►

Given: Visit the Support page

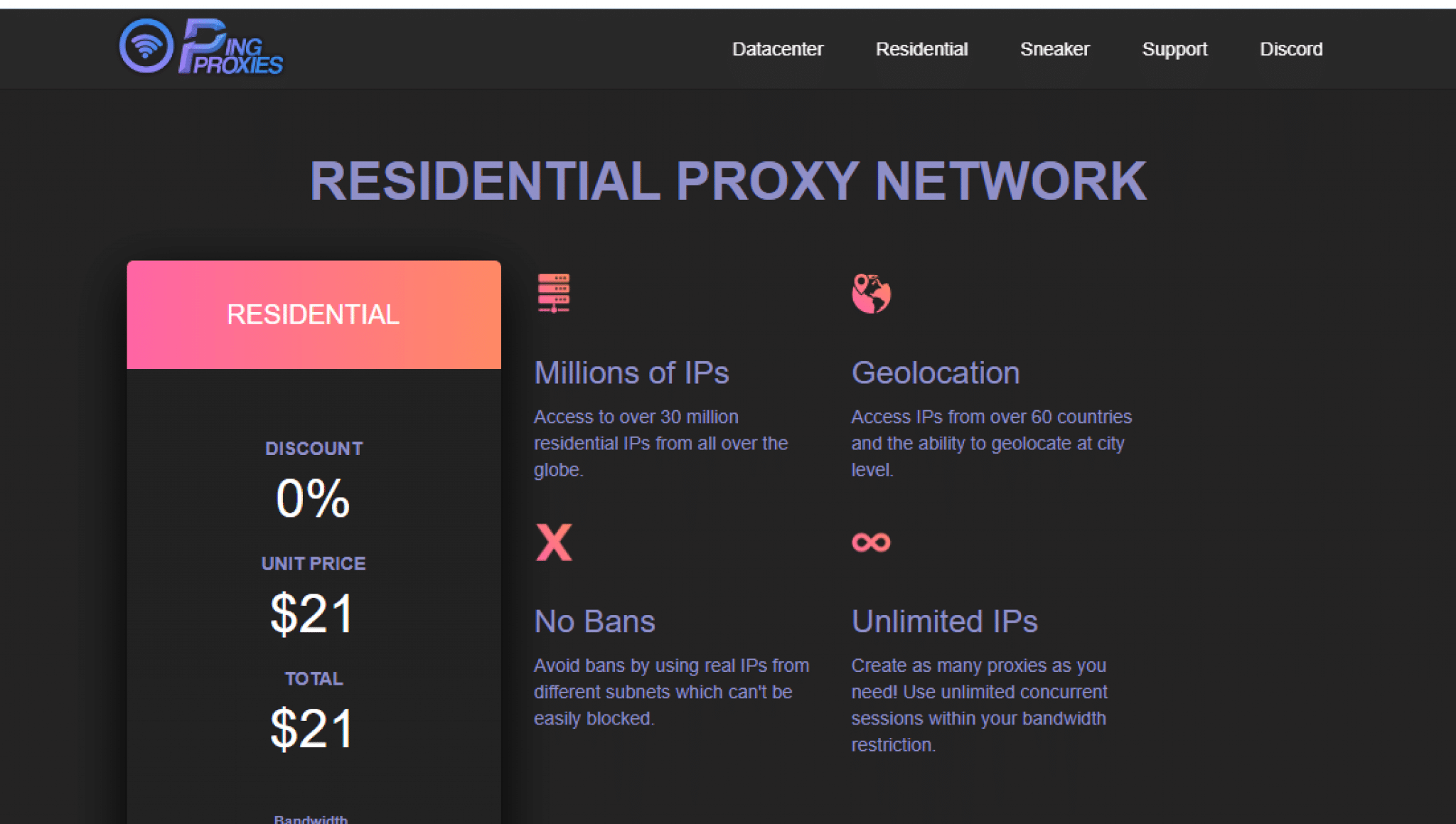Looking at the screenshot, I should coord(1174,49).
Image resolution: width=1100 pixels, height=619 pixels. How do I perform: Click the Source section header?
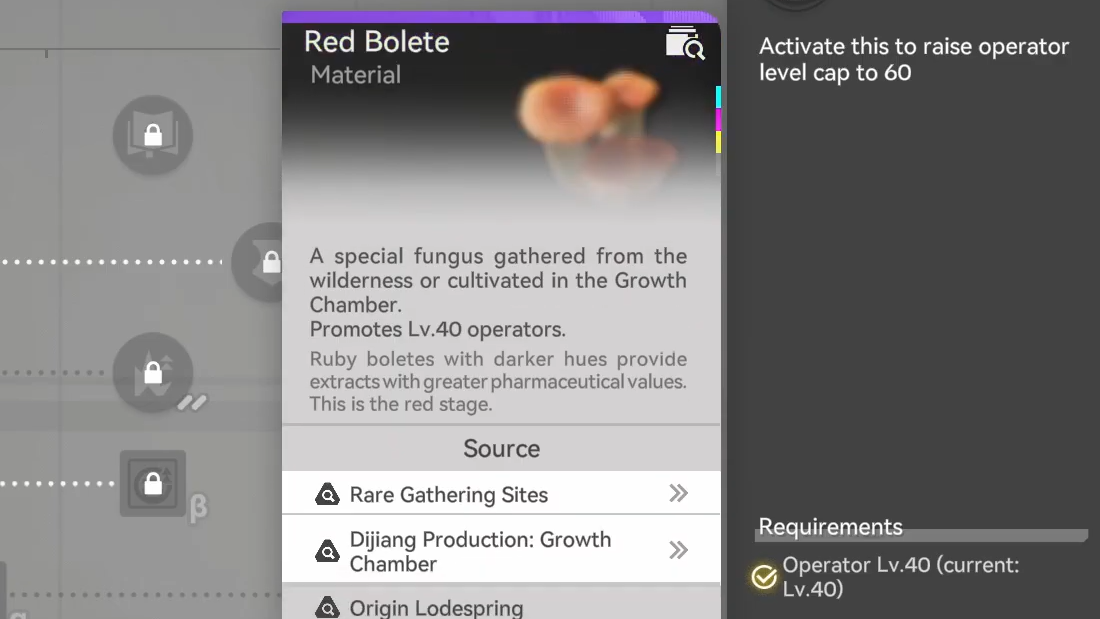[501, 449]
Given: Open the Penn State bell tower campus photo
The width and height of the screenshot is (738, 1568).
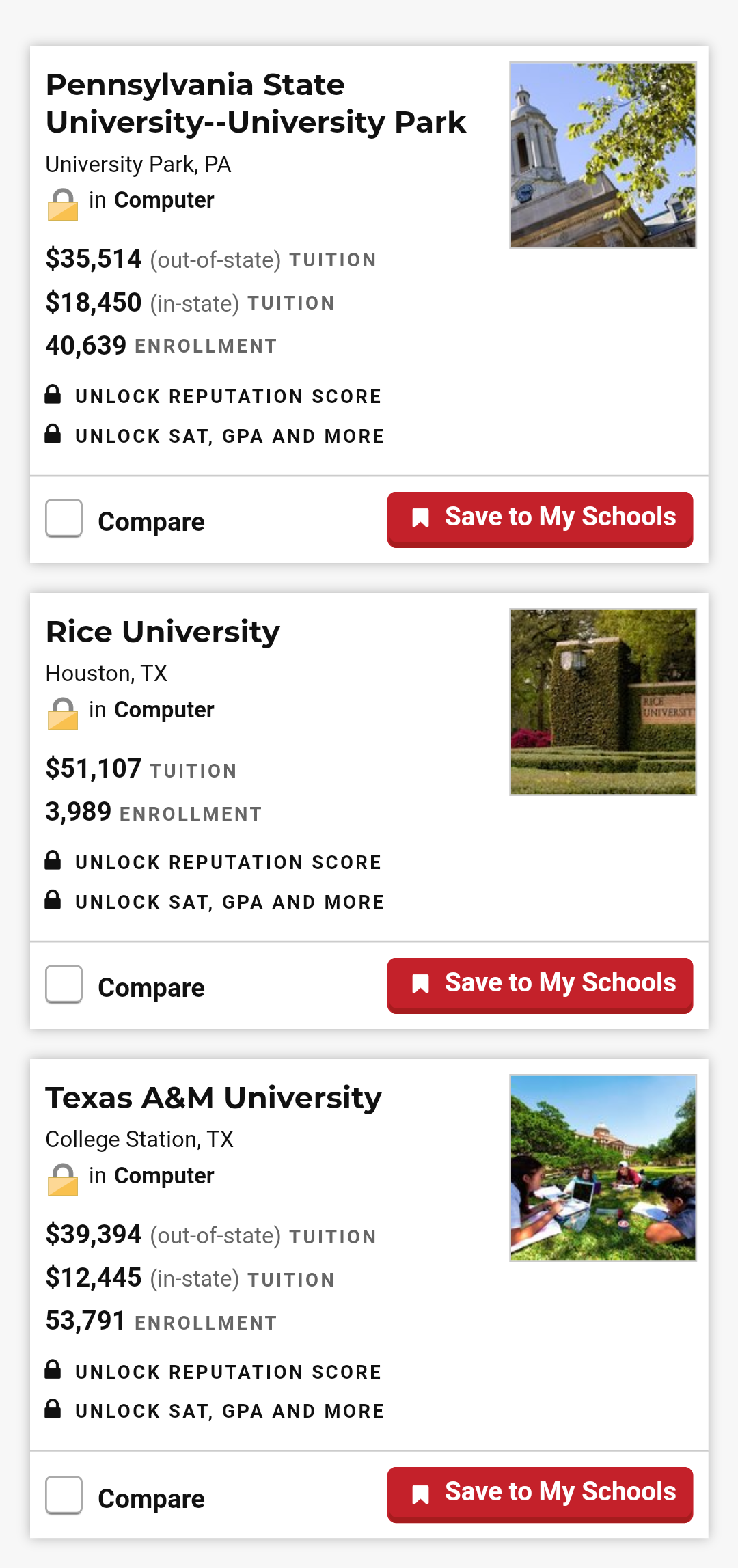Looking at the screenshot, I should (x=603, y=155).
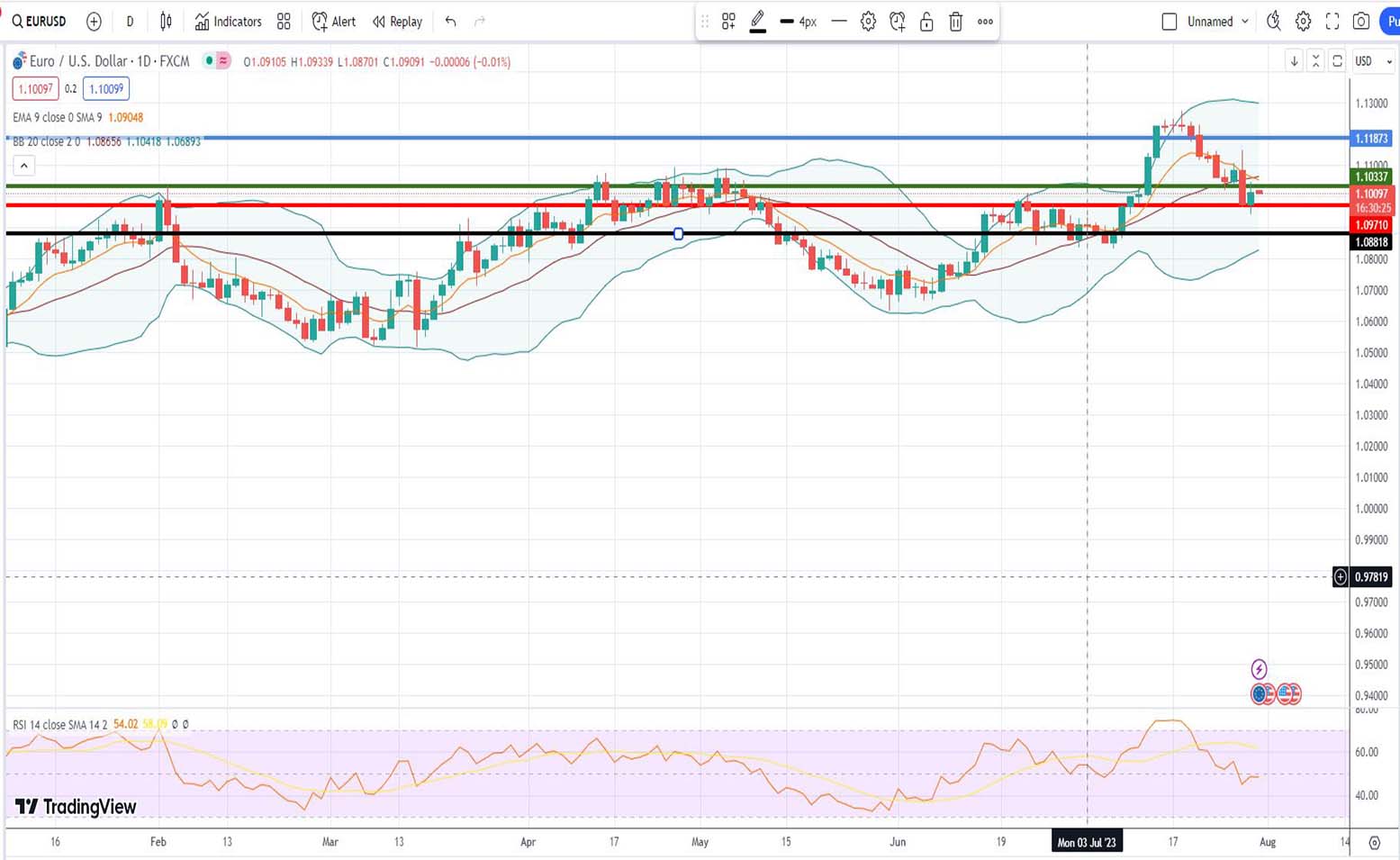Screen dimensions: 1400x860
Task: Take a chart snapshot with camera icon
Action: [1361, 22]
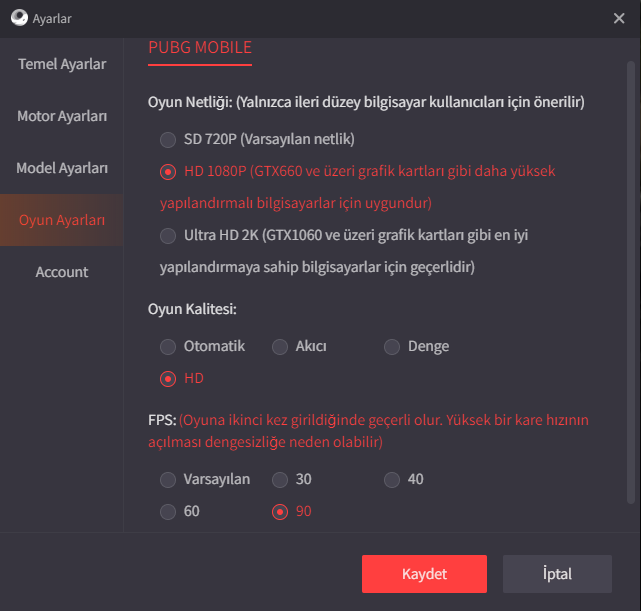Image resolution: width=641 pixels, height=611 pixels.
Task: Open Model Ayarları in the sidebar
Action: tap(62, 168)
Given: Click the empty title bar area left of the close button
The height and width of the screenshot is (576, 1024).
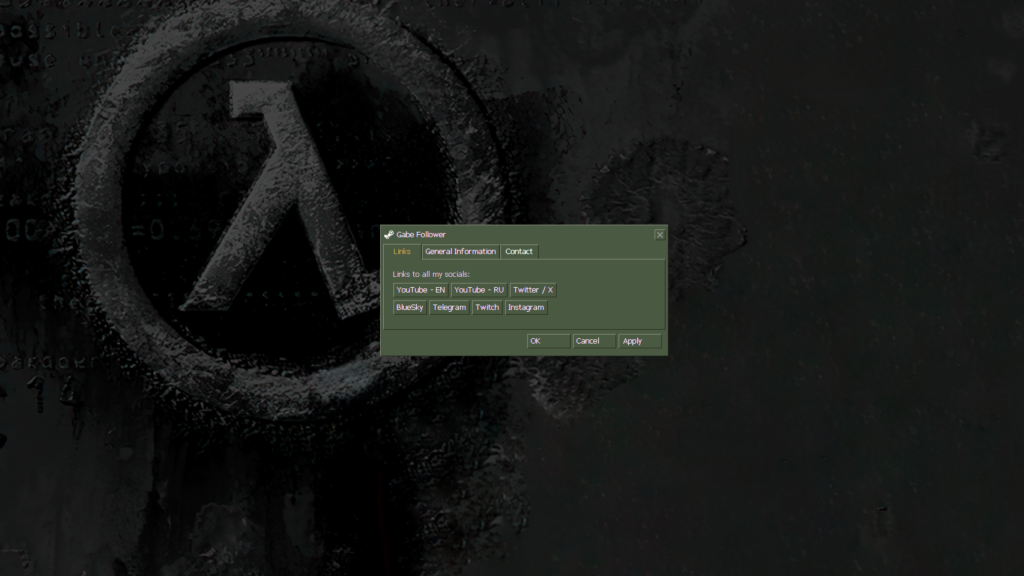Looking at the screenshot, I should click(560, 235).
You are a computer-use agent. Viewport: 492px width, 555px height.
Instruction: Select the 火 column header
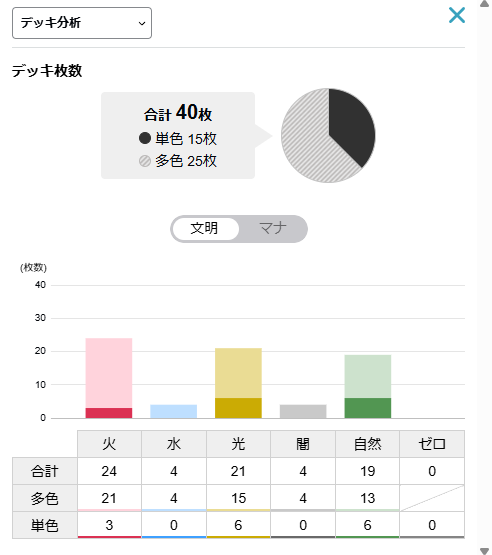pos(109,444)
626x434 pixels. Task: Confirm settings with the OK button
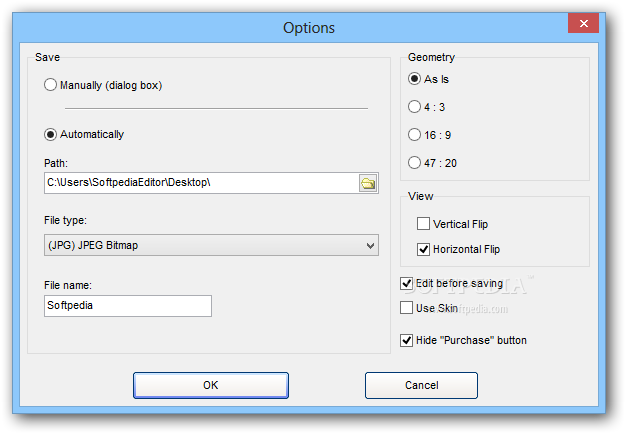click(x=211, y=385)
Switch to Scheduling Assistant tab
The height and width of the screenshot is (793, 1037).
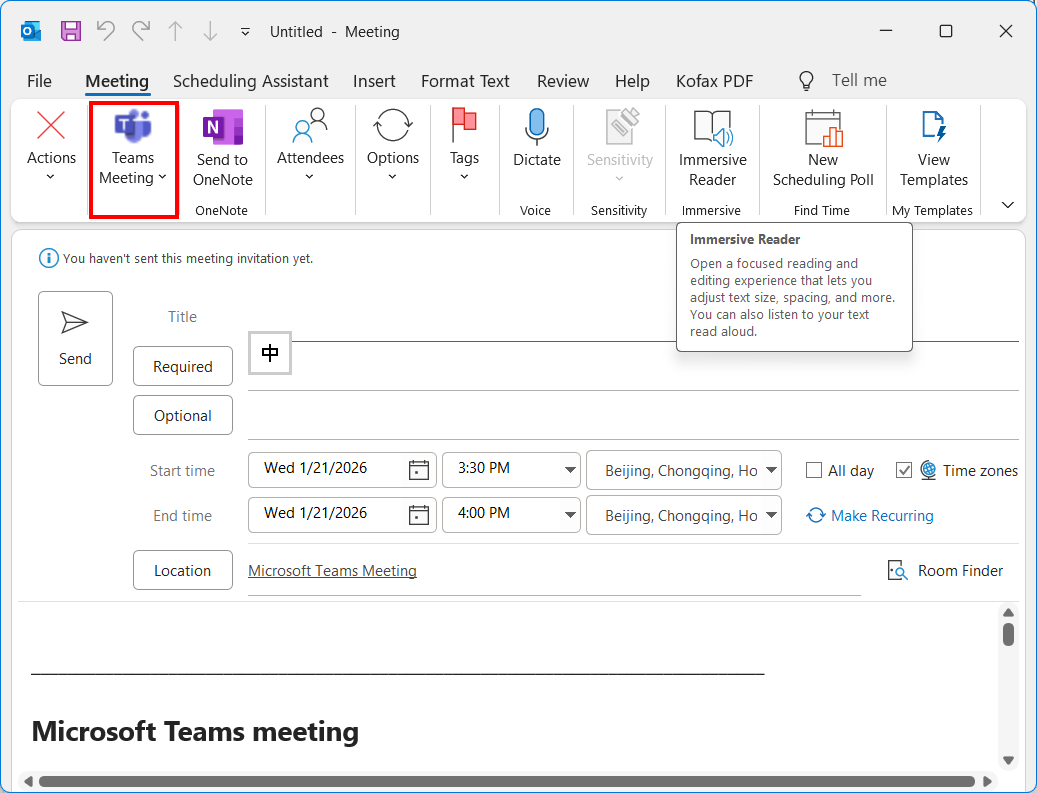250,81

◄

→ **What you will do**
Beginning with the line where "626x434 pixels. Task: Confirm" appears, restate word for word every line down to the last one in the data, but keep the pictures out.

→ **Finished task**
626x434 pixels. Task: Confirm settings with the OK button
click(x=211, y=385)
Switch to Scheduling Assistant tab
The height and width of the screenshot is (793, 1037).
250,81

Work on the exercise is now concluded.